Data supplied ::

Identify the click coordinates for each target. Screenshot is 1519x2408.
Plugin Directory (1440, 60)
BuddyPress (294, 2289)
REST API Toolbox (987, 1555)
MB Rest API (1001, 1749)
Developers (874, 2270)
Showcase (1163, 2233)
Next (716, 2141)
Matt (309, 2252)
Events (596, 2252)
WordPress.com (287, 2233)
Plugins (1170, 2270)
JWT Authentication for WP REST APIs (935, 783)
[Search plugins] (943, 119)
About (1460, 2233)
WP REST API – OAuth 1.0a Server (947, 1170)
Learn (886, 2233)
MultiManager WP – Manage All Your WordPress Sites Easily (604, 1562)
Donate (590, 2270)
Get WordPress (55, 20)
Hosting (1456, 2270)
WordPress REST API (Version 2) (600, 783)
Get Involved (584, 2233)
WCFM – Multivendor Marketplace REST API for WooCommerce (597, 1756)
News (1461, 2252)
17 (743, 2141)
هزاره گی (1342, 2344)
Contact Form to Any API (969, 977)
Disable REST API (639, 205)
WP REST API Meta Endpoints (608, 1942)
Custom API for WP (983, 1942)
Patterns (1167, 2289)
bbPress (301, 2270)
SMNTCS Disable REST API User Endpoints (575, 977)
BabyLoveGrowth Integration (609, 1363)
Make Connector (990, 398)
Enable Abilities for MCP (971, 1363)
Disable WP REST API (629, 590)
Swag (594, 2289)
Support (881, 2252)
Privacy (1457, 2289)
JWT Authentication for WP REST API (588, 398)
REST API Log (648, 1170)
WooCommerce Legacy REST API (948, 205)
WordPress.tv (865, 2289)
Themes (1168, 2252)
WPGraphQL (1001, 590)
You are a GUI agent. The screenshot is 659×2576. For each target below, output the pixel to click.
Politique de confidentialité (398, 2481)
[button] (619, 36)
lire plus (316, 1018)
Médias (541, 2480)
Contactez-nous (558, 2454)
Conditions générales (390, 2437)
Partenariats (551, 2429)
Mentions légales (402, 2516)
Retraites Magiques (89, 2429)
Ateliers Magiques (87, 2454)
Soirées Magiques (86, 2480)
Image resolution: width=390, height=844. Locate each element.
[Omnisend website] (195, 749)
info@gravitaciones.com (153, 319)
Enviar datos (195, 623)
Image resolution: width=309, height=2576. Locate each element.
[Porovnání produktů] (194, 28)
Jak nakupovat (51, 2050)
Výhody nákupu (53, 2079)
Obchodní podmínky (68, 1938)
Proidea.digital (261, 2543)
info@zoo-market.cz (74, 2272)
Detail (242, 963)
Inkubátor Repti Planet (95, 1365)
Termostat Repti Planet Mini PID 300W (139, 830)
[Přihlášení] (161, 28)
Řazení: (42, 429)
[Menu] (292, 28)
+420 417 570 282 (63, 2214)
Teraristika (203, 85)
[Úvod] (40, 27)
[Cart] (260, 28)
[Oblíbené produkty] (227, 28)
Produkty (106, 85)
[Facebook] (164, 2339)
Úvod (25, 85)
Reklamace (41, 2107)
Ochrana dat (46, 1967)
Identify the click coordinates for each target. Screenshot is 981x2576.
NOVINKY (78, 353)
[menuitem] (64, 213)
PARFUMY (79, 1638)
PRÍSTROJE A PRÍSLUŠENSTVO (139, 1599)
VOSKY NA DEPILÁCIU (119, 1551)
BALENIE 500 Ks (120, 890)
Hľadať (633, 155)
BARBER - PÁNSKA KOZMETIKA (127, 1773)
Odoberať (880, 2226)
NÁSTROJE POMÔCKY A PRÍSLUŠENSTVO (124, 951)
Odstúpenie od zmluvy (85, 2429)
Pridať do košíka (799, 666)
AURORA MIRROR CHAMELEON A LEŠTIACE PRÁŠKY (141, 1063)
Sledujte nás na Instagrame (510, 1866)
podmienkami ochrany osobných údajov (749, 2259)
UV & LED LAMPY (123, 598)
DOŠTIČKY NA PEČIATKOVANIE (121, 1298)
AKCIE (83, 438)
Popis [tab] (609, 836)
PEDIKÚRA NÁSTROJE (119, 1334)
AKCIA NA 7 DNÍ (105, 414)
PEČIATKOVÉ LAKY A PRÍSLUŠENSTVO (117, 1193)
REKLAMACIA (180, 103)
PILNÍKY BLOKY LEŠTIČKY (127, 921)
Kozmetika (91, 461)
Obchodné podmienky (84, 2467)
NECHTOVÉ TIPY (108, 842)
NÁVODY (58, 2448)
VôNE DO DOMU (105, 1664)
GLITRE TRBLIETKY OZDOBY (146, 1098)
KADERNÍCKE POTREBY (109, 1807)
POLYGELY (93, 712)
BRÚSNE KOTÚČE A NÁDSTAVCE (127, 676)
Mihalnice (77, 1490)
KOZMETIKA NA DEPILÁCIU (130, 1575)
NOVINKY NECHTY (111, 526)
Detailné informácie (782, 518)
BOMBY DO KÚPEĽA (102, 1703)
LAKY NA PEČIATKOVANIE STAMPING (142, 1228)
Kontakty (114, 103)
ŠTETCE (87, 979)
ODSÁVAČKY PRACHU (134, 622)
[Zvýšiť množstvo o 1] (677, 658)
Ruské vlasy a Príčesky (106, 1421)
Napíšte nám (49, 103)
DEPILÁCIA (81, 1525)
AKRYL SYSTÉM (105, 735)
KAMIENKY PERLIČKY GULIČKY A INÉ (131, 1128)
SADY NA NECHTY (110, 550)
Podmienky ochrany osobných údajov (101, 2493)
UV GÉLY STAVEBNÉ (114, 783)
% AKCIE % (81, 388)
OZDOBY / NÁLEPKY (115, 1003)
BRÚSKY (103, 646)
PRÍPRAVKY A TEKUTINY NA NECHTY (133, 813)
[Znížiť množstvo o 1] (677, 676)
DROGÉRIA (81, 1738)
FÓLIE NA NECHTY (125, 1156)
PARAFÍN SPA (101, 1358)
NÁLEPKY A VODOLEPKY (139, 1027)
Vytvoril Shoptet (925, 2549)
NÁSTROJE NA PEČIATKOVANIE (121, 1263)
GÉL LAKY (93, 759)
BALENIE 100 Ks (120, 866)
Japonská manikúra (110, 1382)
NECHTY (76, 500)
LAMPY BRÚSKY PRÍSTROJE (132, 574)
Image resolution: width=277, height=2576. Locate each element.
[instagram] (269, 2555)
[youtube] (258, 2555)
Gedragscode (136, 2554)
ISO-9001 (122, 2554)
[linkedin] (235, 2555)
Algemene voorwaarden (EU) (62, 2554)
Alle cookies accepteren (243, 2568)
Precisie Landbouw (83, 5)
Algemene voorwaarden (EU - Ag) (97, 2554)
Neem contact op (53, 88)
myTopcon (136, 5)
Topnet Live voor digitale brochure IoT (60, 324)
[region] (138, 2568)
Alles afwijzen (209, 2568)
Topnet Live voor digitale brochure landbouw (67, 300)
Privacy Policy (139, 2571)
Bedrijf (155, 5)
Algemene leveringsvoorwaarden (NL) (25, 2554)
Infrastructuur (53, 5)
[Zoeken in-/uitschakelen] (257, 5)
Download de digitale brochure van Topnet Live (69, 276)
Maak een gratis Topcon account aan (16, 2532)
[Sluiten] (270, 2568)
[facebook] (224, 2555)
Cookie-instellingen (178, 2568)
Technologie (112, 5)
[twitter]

Required action :: Please copy the lines in the records above between the one holding "WordPress REST API (Version 2) (600, 783)" and the one holding "Enable Abilities for MCP (971, 1363)", inclusive, exactly and with no other line.

Written solution ::
WordPress REST API (Version 2) (600, 783)
Get Involved (584, 2233)
WCFM – Multivendor Marketplace REST API for WooCommerce (597, 1756)
News (1461, 2252)
17 (743, 2141)
هزاره گی (1342, 2344)
Contact Form to Any API (969, 977)
Disable REST API (639, 205)
WP REST API Meta Endpoints (608, 1942)
Custom API for WP (983, 1942)
Patterns (1167, 2289)
bbPress (301, 2270)
SMNTCS Disable REST API User Endpoints (575, 977)
BabyLoveGrowth Integration (609, 1363)
Make Connector (990, 398)
Enable Abilities for MCP (971, 1363)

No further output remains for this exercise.